Поднявшись в кабинет и устроившись в кресле, Аня складывает ладони словно для молитвы и осведомляется:
– Ну, как? Как все прошло?
– Секс, что ли? – брякает Гарри.
– Если хотите, да. Хорошо позанимались любовью? – без обиняков спрашивает она. Будто интересуется, хорошо ли получилось рагу по новому рецепту.
– А не было ничего, – тоном угрюмого мальчишки буркает Гарри. – Да я с самого начала знал – не будет ничего. Тут и удивляться нечему.
– Вот как? Роза?
– Да она терпеть не может секса. Со мной, во всяком случае.
– Гарри, пожалуйста. Пусть Роза сама ответит. У вас еще будет возможность высказаться.
– Виноват. Валяй, Роза, скажи ей.
– Роза?
Точь-в-точь наша директриса – такое же чувство превосходства и тоже никакого чувства юмора. Сегодня у меня определенно «день лазаньи». Так и подмывает ввернуть что-нибудь типа: «У тебя, дамочка, неплохая работенка, отличный мужик и уютная квартирка, да? А ведь все это в один прекрасный день может полететь к чертям собачьим».
– Прошу прощения, – начинаю я, но отнюдь не учтиво, скорее наоборот, – но я не считаю, что секс может решить все проблемы. Секс вообще всего лишь часть семейной жизни. И, если на то пошло, очень маленькая часть, после двадцати-то двух лет. Все мои замужние подруги твердят то же самое в один голос.
– Вы правы, Роза. Секс – важная, но лишь одна часть. Каковы другие части вашей семейной жизни?
Черт, до чего безмятежный и примирительный тон! Но я все же делаю попытку:
– Семейная жизнь состоит… Вообще-то, спустя два десятка лет трудно разложить все по полочкам. Ну, Сэм, конечно. Мы были женаты уже восемь лет, когда он родился. Так что он был желанным ребенком. Еще семейные фотографии, наша компания.
– Которая осталась в Лейте, – незамедлительно вставляет Гарри.
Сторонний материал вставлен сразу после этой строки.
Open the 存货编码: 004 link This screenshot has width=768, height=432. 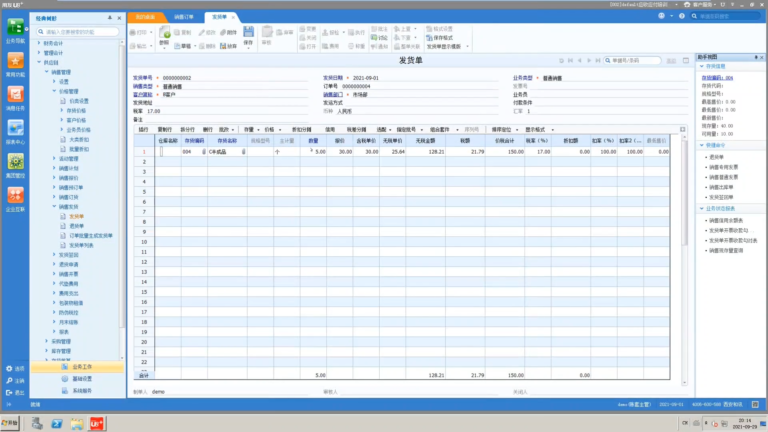(x=717, y=78)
– Да, но мы же все равно с ними дружим.
– Неужто?
Гм… Что верно, то верно – наши с Гарри семейные передряги странным образом подействовали на наш круг. Мы особенно не распространялись, но сами знаете, как оно бывает. Все как-то переменилось. Поэтому (в том числе) нам было легко уезжать. От прежней жизни все равно ни хрена не осталось. Приятельские отношения с Альпином и его миленькой Сарой – чтоб ей сдохнуть! – само собой, накрылись медным тазом. А здесь у меня появилась (слава тебе, господи) новая подруга – Лили из столовой. Сказать по правде, нудноватая особа, но выбирать не приходится. Без друзей мне дерьмово, дальше некуда.
Приду домой и напишу Альпину. К черту все! Что я теряю?
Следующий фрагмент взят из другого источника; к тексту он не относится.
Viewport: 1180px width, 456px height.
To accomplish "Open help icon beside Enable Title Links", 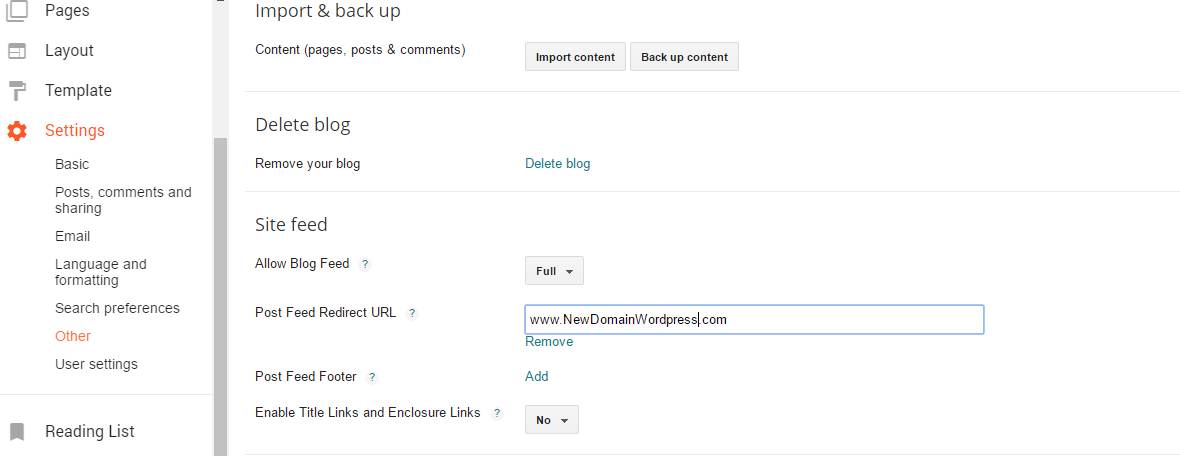I will tap(496, 413).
Сердце вытворяет прежние фокусы – трепыхается как безумное от одной только этой мысли. Словно в кровь впрыснули адреналин.
Прокашливаюсь и силюсь сосредоточиться на фарфорово-кукольной мордашке Ани. Господи Иисусе, и чья же это была дурацкая идея насчет консультаций?! Ах да, моя. Я всем заправляю в нашей семье, и конца этому не будет.
Терпи, приказываю себе. Всего-то час. Перетерпишь как-нибудь. А думать будешь потом. И электронные письма писать – потом. Нет! Да! Нет!
– И то сказать, люди меняются, – нехотя соглашаюсь я. – Но нынче мы пытаемся завести новых друзей и наладить новую жизнь, и это тоже часть нашего супружества. У нас появляются новые традиции и привычки. По воскресеньям – прогулки вдоль реки, а по средам – карри в Дингуолле. А еще все безделушки и вся мебель для нового дома – мы их вместе выбирали. И краска для стен в ванной, и шторы в гостиной.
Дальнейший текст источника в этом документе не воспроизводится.